EXTRACT TO READ:
☆ ☆ ☆

The transition from Little League to AAU comes with many questions, but the good news is that these travel leagues will provide a support system and structure to help your child succeed in highly competitive baseball. 

In this article, we will cover everything you need to know about travel baseball and help answer any questions that will help you determine whether or not these types of leagues make sense for your child. 

Travel Organizations

Let’s not beat around the bush. Travel baseball is a business. This market has exploded over the past decade, and the youth sports industry expects to grow more as travel teams become more popular.

This $15b youth sports market in the US rivals that of the $14 billion NFL, so you know we are talking about big business.

However, this business presents kids as young as eight with opportunities to team with other skilled players to play against better competition in their area. Teams will compete with other travel teams within the state and participate in regular tournaments.

☆ ☆ ☆

RECORDS SHOWN:
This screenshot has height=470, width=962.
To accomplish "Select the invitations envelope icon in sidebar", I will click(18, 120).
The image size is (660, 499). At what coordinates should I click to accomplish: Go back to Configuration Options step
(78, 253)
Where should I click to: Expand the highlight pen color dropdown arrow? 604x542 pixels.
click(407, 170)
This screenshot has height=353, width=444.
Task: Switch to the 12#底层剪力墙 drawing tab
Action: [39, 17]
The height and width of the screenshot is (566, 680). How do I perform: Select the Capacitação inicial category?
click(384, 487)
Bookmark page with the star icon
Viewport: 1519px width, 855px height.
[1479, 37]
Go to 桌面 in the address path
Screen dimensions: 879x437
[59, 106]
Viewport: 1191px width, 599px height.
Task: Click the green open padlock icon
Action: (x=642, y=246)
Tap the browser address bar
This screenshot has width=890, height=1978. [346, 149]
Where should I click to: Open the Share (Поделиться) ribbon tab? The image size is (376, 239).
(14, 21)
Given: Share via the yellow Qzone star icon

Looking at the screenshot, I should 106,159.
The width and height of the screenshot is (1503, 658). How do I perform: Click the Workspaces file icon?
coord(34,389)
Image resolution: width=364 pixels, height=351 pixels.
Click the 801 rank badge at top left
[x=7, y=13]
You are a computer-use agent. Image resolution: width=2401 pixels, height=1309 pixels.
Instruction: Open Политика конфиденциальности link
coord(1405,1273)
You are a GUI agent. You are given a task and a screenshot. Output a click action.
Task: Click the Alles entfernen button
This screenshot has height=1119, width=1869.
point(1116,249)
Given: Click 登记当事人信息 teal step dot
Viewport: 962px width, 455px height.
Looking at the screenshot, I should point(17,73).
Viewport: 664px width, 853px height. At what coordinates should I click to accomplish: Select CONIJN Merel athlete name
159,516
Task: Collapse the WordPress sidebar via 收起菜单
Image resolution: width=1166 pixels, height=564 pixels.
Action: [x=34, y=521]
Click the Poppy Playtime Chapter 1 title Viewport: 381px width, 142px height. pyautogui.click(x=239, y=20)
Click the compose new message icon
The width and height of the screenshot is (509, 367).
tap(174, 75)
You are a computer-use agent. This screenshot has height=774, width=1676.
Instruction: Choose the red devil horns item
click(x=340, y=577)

☆ ☆ ☆

GIVEN INSTRUCTION: Decide whether each statement agrees with the travel baseball text, answering yes or no and quoting the words of the text that decide it: (a) travel teams play only against teams from other states; (b) children as young as eight can take part in travel baseball; (c) the text describes travel baseball as a business. The rows are unrelated to the travel baseball text.

TASK RESPONSE:
(a) No: "Teams will compete with other travel teams within the state."
(b) Yes: "this business presents kids as young as eight with opportunities."
(c) Yes: "Travel baseball is a business."